Effect of perinatal opioid addiction treatment on brain myelination

EMILSE S. SANCHEZ; ROCHELLE P. COELHO; ANGELA F. BRITTON'; SUSAN E. ROBINSON; CARMEN SATO-BIGBEE

Simposio; Daniel T. Watts Research Poster Symposium; 2005

The partial opioid agonist buprenorphine is used in the management of pregnant opioid addicts but such treatment has been associated with behavioral and neurological defects in their children. The mechanisms responsible for these effects are poorly understood but it is logical to hypothesize that buprenorphine by itself and/or interference with endogenous opioid systems may affect crucial steps along nervous system development.
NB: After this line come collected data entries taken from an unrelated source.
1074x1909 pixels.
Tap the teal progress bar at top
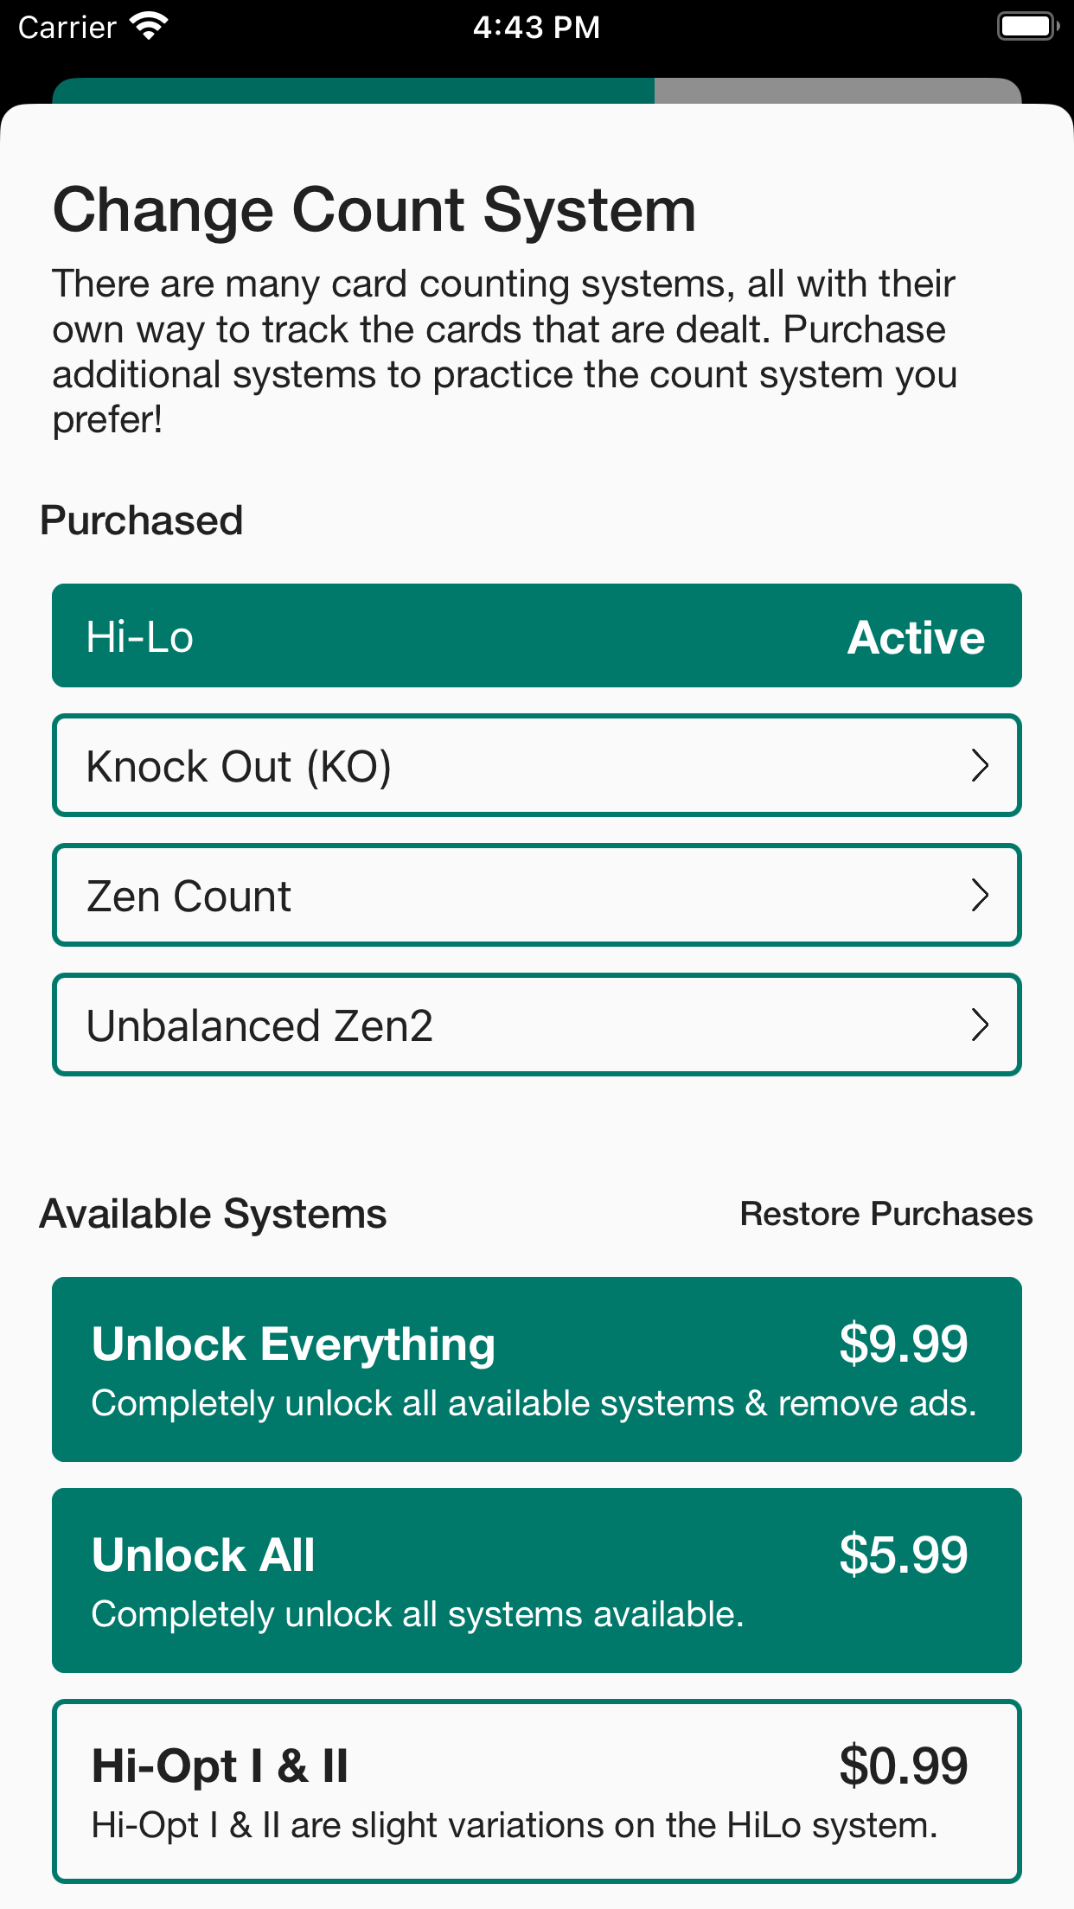tap(355, 86)
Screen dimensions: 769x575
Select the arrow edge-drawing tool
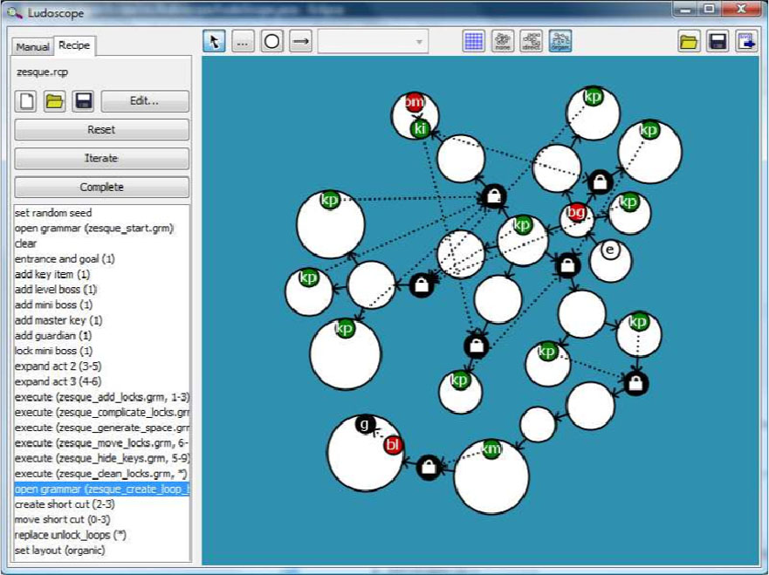[x=300, y=39]
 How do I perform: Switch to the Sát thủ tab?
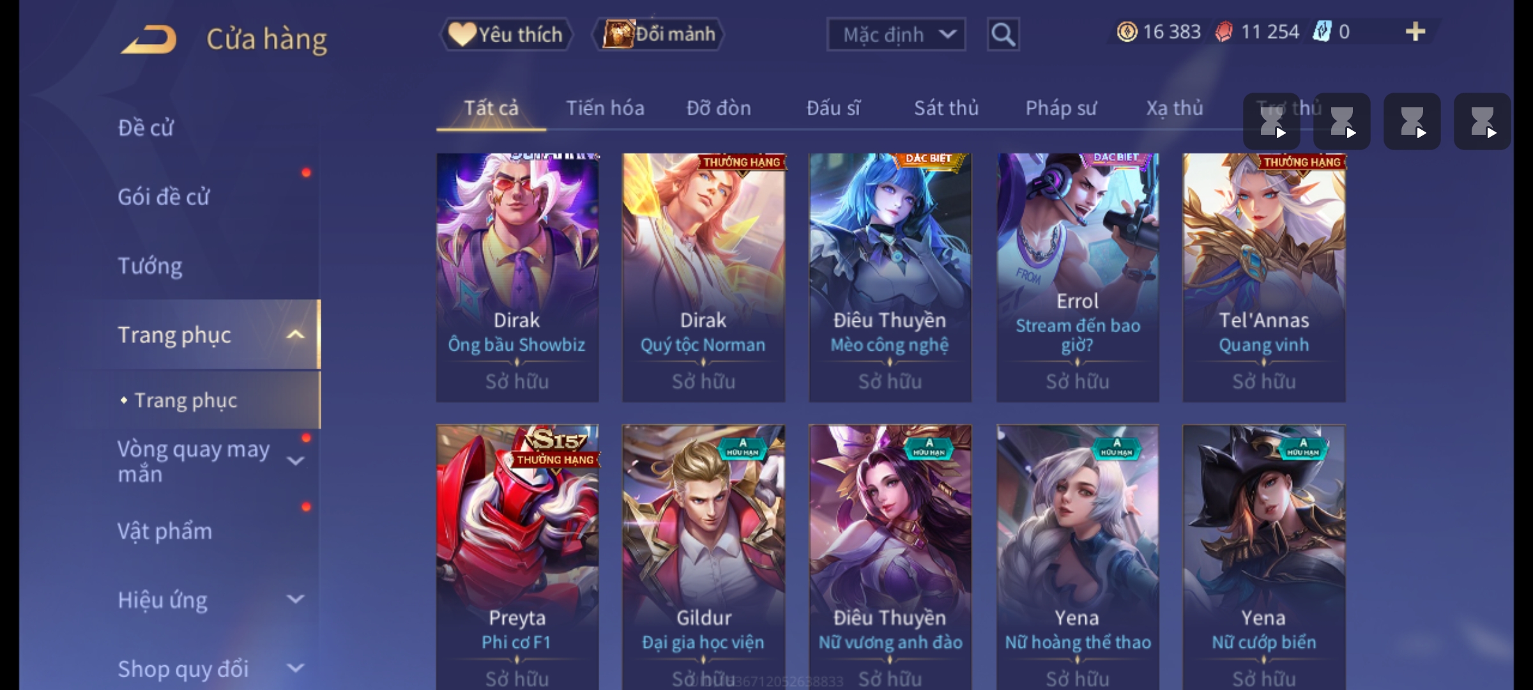(946, 108)
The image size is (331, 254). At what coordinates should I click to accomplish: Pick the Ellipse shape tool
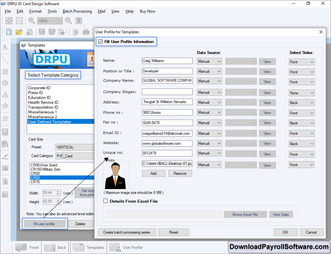click(x=5, y=83)
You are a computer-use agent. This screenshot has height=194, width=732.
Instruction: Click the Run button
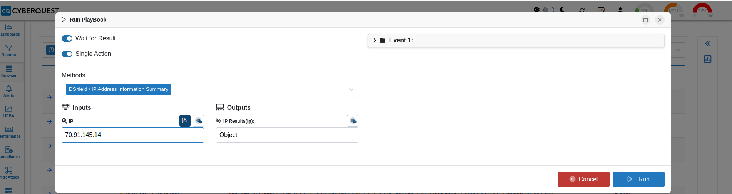[x=638, y=179]
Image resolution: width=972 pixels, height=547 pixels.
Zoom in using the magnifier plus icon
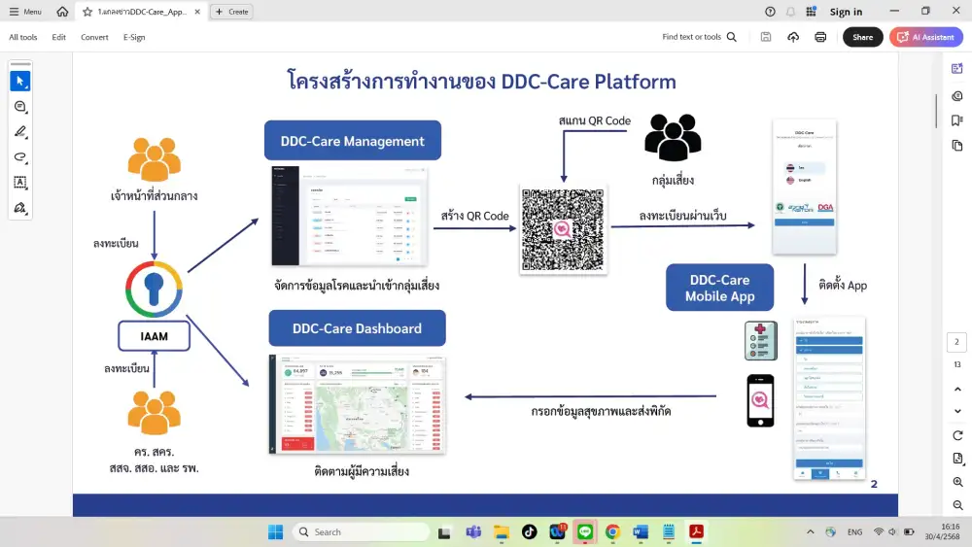click(957, 482)
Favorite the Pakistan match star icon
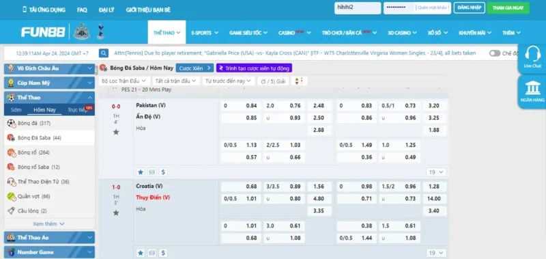 pyautogui.click(x=116, y=132)

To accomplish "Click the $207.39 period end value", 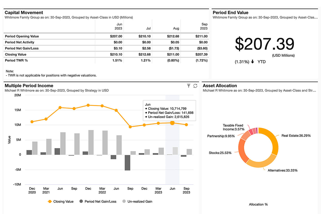I will 265,44.
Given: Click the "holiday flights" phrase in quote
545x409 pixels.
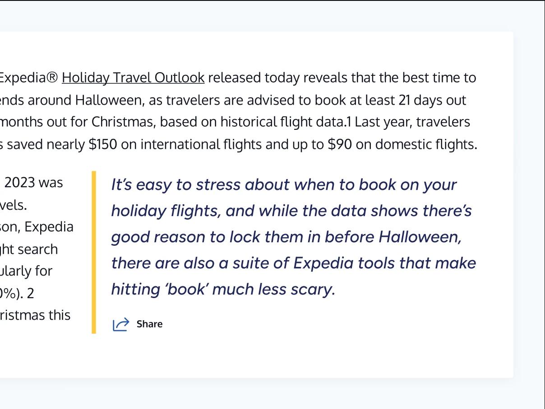Looking at the screenshot, I should click(x=166, y=211).
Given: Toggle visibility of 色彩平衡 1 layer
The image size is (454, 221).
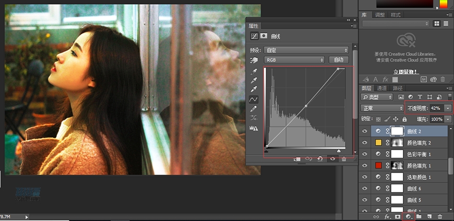Looking at the screenshot, I should tap(365, 154).
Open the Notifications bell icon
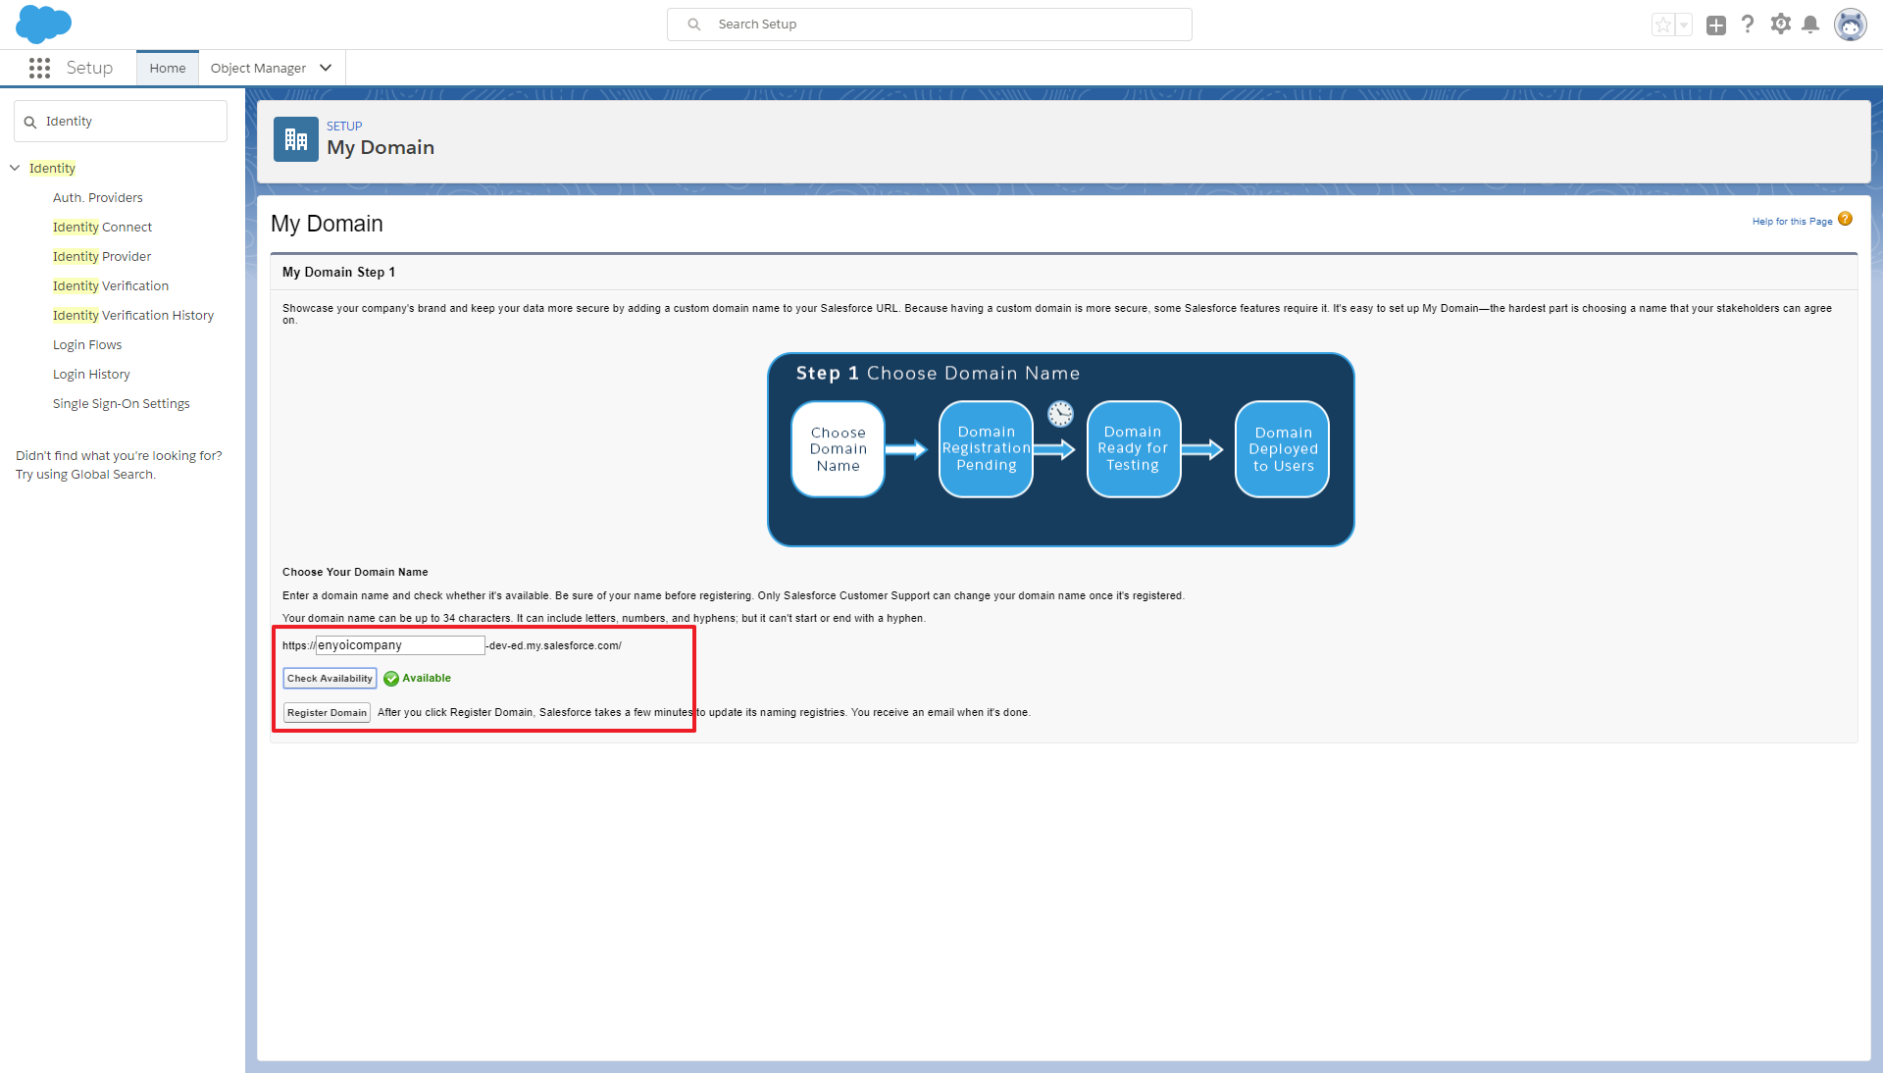Viewport: 1883px width, 1073px height. coord(1810,25)
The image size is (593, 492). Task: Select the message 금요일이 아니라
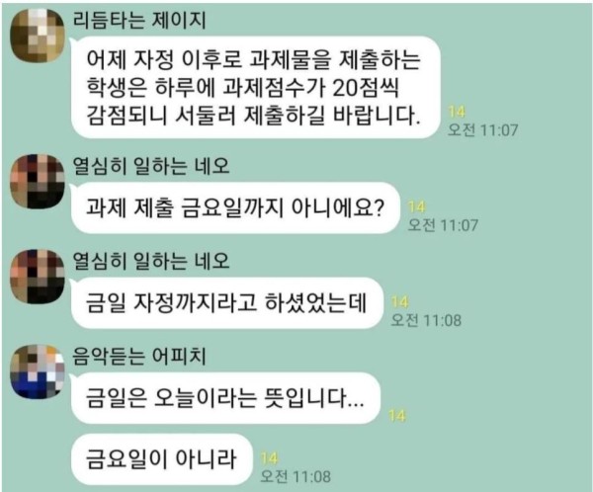[x=162, y=459]
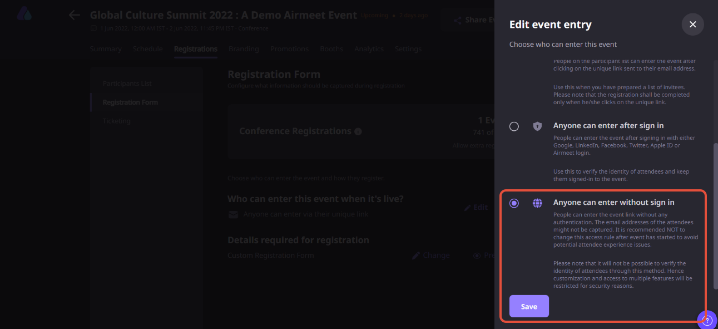Open the help question mark bubble

(x=707, y=320)
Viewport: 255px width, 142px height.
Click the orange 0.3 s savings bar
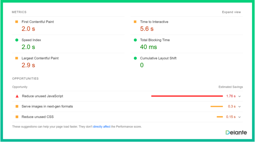click(x=217, y=107)
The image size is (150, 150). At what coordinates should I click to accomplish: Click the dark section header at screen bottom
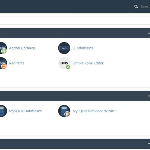[75, 144]

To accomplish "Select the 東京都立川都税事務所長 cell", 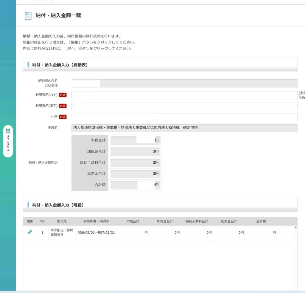I will coord(62,232).
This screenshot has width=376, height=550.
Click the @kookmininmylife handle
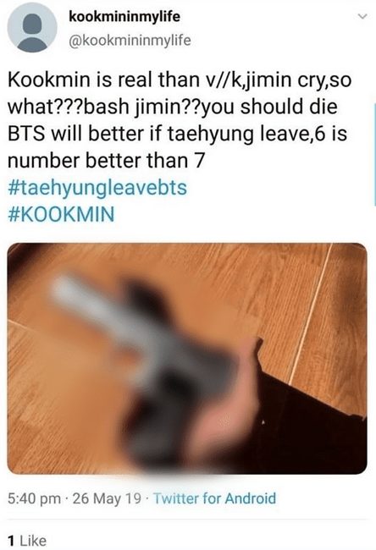pos(130,41)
Among these potential steps is the synthesis of myelin, a multi lamellar membrane that insulates the axons allowing the rapid saltatory conduction of nerve impulses. To investigate this possibility, we determined the expression of myelin-specific components in the brains of rat pups that were pre- and postnatally exposed, via maternally implanted minipumps, to water (controls) or different concentrations of buprenorphine. Analysis of myelin-lipids (galactocerebrosides and sulfatides), myelin-proteins (myelin basic protein splicing isofonns, 2´-3´-cyclic nucleotide 3´-phosphodiesterase, and the myelin associated glycoprotein MAG), suggest that buprenorphine treatment significantly alters the myelination process. These results show for the first time that opioid signaling may play an important role in regulating myelination and underscore the importance of further studies investigating the link between neurological problems and opioid-related mechanisms in the children from addict mothers. (Supported by A.D. Williams, National Multiple Sclerosis Society and National Institutes of Health grants).